Here is the FTSE 100 going back to the late 70s.

Arguably the scale of the rises, even back in 1987 which now looks like a blip, should have bred the suspicion that the market was ripe for a fall, in the event of a catalyst. If you are a long term investor you ride the market until the catalyst(s) become too obvious to ignore, and you increase cash levels gradually in case your concerns prove well founded. But you never cash out completely because you would never know when to get back in.

I think there is little doubt now that the fine wine market has turned. For Bordeaux it has been a long wait, but then it was a pretty exotic ride up to 2011. Catalysts happen both ways, of course, as the China effect amply demonstrates on both sides of the coin, and the catalyst on the upside this time has not so much been the Sterling devaluation, welcome as that has seemed to the market. It has been the level of interest rates globally, the levels of cash sloshing around looking for a home, and the uncertainties created by world stockmarkets touching all-time highs in the face of myriad concerns.

At Amphora Portfolio Management we believe that we are still in the foothills of the next major move. The seeming sharpness of the rally results from the length of the consolidation period, and should not be off-putting. Over the last 10 years we have seen two remarkable rallies which amply illustrate the potential of the fine wine market to defy gravity once it has the bit between its teeth.

Critics may argue that the rallies in this chart had obvious stimuli, and whilst catalysts are often identifiable for moves of any magnitude, it is usually after the event that their impact becomes clear. We have argued for some time that if and when India reduces import duty on fine wine, currently 160%, there will be a move equivalent to previous bull runs, but absent something earth-shattering like that, what will sustain the current move?
Firstly, skepticism. Most people don’t think it will happen. Bull markets are famously born on pessimism and grow on skepticism, according to the great investor Sir John Templeton. Well there was pessimism aplenty from 2013 through to 2015, when we might argue the current bull run was born. Now we are hearing that the Sterling devaluation is a one-off, and won’t last.

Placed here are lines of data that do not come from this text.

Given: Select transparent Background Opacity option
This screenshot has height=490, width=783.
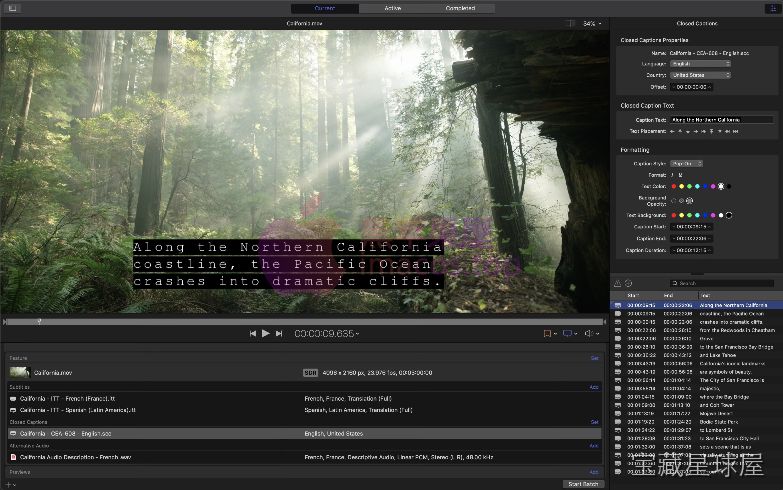Looking at the screenshot, I should coord(674,201).
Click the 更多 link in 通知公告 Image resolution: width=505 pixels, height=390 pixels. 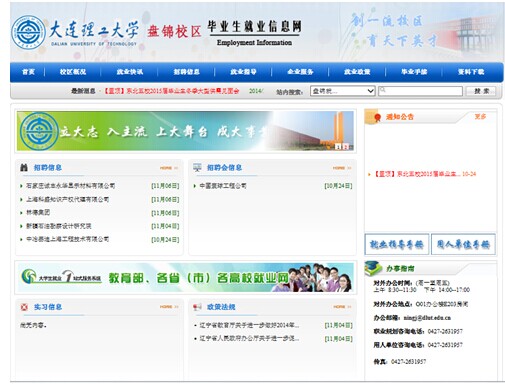click(x=480, y=116)
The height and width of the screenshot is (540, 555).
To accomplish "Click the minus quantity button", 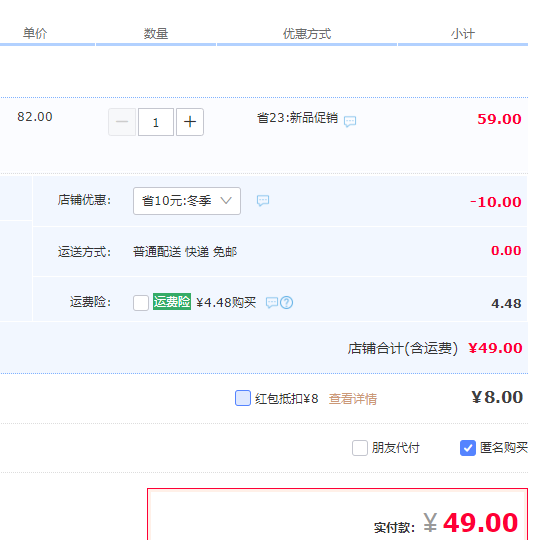I will [x=122, y=122].
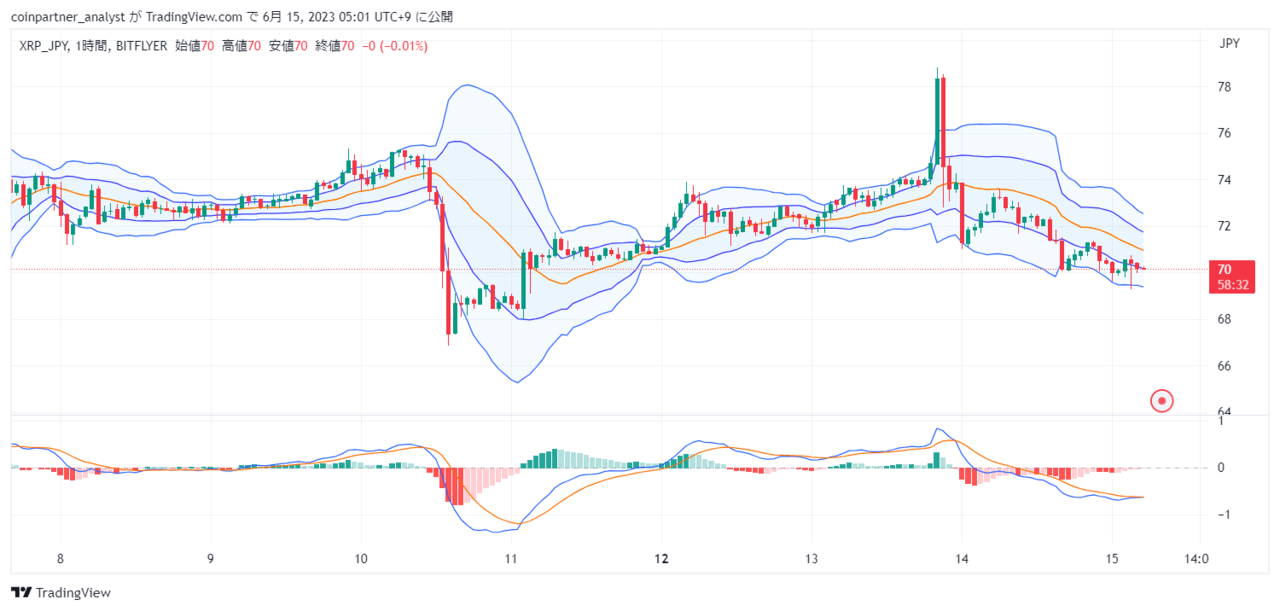1280x611 pixels.
Task: Click the date label 10 on time axis
Action: [x=361, y=559]
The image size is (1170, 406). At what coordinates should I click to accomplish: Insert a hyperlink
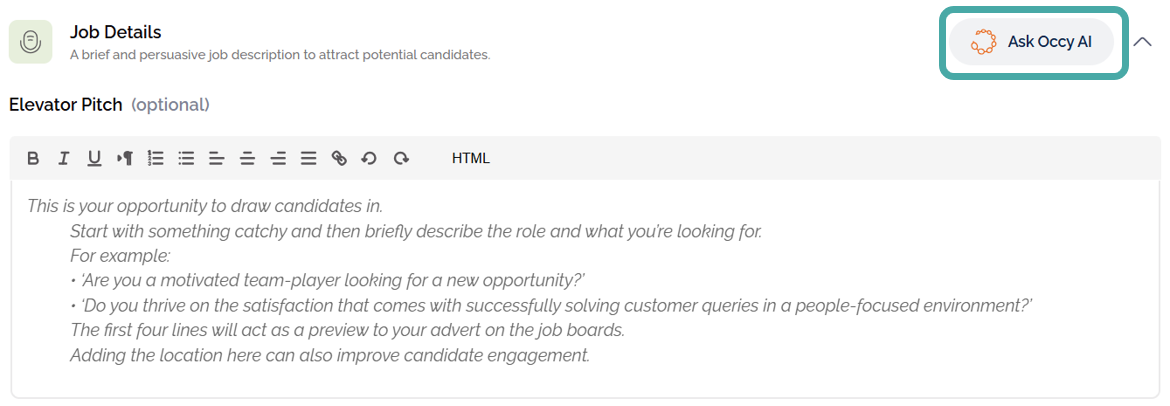click(339, 158)
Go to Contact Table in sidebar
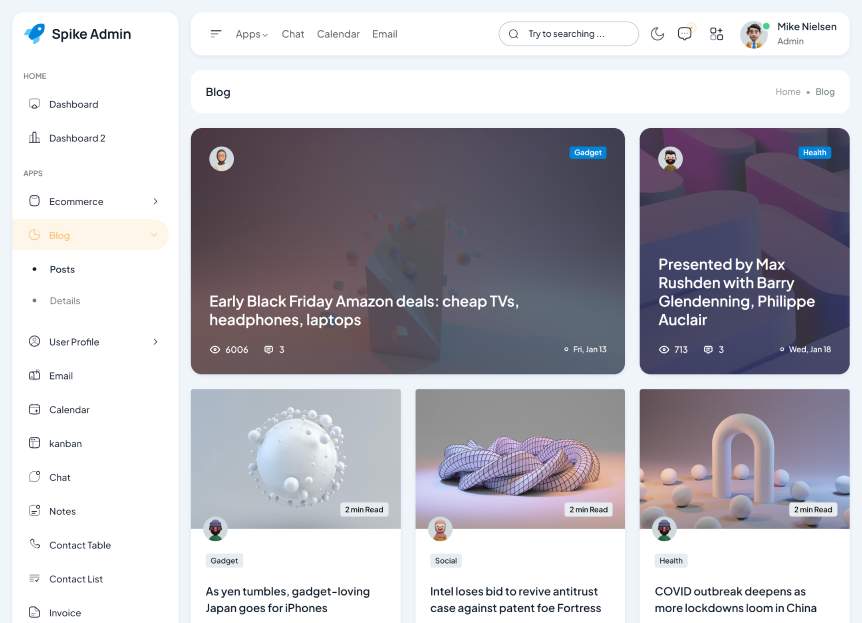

That is nonsense, of course. It presupposes that all those who have bought since the referendum are the only people who are going to take advantage of the significant improvement in prices for foreign currency players. The more the market rises, the more people are attracted to it, and for anyone from the USA to Asia the fact that they are paying 10% or so less for their Sterling will continue to be an attraction.

We have also talked repeatedly about merchants’ stock levels. The inventory rebuild consistent with the return to favour of wines especially from Bordeaux has an ongoing impact on prices. Much of this leads to a self-fulfilling prophesy.

Now it is not necessarily beneficial for markets to go stratospheric, but the fine wine market has a habit of doing so, and we would argue that the risk is currently greater being on the sidelines than being involved.
As the market gyrates, however, we continue to unearth bargains. There are several amongst the bigger wines, and we would specifically highlight the Moutons and the Haut Brions from 2009 and 2010, where we believe the depressant effects of clumsy en primeur pricing is finally wearing off, and from further back the Latour 2003. On the Right Bank most Pomerols from 2008 look very attractive, and do keep an eye on Ausone 2009 and Pavie 2000.

Philip Staveley is head of research at Amphora Portfolio Management. After a career in the City running emerging markets businesses for such investment banks as Merrill Lynch and Deutsche Bank he now heads up the fine wine investment research proposition at APM.